[Opening Data for this task section]
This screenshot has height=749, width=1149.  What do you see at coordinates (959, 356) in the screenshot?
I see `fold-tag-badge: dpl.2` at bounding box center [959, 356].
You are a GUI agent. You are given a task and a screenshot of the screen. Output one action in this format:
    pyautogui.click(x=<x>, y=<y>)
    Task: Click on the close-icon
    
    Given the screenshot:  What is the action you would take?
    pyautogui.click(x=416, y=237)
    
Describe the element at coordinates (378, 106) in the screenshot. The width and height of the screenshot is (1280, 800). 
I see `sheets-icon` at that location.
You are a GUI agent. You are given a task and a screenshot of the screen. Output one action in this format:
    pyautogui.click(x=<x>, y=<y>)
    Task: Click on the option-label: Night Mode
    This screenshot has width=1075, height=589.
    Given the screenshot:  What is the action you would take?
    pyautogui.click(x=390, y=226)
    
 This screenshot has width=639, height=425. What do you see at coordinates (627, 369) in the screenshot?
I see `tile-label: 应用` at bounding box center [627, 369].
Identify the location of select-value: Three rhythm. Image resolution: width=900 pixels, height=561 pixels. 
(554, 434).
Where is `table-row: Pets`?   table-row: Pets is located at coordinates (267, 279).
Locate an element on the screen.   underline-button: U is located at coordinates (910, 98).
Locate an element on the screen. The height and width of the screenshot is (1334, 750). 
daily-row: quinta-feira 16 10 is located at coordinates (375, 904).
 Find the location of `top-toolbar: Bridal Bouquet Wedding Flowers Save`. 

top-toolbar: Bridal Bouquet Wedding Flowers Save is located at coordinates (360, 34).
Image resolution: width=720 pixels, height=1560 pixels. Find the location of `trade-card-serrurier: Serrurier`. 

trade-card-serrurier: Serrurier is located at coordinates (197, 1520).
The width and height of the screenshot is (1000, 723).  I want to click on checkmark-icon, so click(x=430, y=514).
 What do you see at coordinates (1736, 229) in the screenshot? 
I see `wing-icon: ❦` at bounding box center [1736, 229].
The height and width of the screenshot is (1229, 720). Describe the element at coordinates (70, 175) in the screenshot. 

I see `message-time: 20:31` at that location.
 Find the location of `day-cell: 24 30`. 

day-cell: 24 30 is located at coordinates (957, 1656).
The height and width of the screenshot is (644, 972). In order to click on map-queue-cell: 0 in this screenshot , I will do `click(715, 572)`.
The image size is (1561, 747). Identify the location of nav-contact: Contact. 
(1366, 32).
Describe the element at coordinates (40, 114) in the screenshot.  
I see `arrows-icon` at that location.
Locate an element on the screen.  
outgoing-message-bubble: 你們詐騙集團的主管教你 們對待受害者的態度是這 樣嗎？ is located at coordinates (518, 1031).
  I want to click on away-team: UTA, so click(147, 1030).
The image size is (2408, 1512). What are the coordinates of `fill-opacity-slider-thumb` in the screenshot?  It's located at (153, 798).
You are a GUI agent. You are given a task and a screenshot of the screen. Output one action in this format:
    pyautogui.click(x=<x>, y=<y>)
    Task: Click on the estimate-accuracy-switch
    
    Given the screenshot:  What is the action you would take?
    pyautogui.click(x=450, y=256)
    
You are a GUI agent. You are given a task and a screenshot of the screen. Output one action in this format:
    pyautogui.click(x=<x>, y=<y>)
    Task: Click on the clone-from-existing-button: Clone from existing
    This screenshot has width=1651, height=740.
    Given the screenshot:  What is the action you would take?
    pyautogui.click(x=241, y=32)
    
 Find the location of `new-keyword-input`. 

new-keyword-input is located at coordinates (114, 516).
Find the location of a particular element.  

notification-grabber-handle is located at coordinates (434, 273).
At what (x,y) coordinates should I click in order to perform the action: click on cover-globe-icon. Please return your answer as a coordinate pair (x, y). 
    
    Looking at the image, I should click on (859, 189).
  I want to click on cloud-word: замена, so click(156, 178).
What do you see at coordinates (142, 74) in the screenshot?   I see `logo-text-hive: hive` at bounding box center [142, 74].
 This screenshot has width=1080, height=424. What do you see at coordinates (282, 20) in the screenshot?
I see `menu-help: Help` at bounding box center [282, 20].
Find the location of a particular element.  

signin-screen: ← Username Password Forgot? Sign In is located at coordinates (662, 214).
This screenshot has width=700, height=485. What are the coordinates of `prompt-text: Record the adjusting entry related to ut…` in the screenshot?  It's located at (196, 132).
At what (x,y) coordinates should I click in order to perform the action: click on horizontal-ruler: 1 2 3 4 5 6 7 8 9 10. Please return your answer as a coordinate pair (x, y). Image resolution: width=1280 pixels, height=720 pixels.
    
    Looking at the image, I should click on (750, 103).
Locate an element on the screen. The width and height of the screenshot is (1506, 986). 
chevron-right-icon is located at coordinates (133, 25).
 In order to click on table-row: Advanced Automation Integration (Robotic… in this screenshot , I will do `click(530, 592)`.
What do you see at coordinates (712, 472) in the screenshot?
[Closing Data for this task section]
* _Try it_: Please print the listing verbatim, starting at its first line and ending at the line containing "pyautogui.click(x=416, y=237)", with that line included.

* _Response area_:
This screenshot has height=749, width=1149.  What do you see at coordinates (959, 356) in the screenshot?
I see `fold-tag-badge: dpl.2` at bounding box center [959, 356].
You are a GUI agent. You are given a task and a screenshot of the screen. Output one action in this format:
    pyautogui.click(x=<x>, y=<y>)
    Task: Click on the close-icon
    
    Given the screenshot:  What is the action you would take?
    pyautogui.click(x=416, y=237)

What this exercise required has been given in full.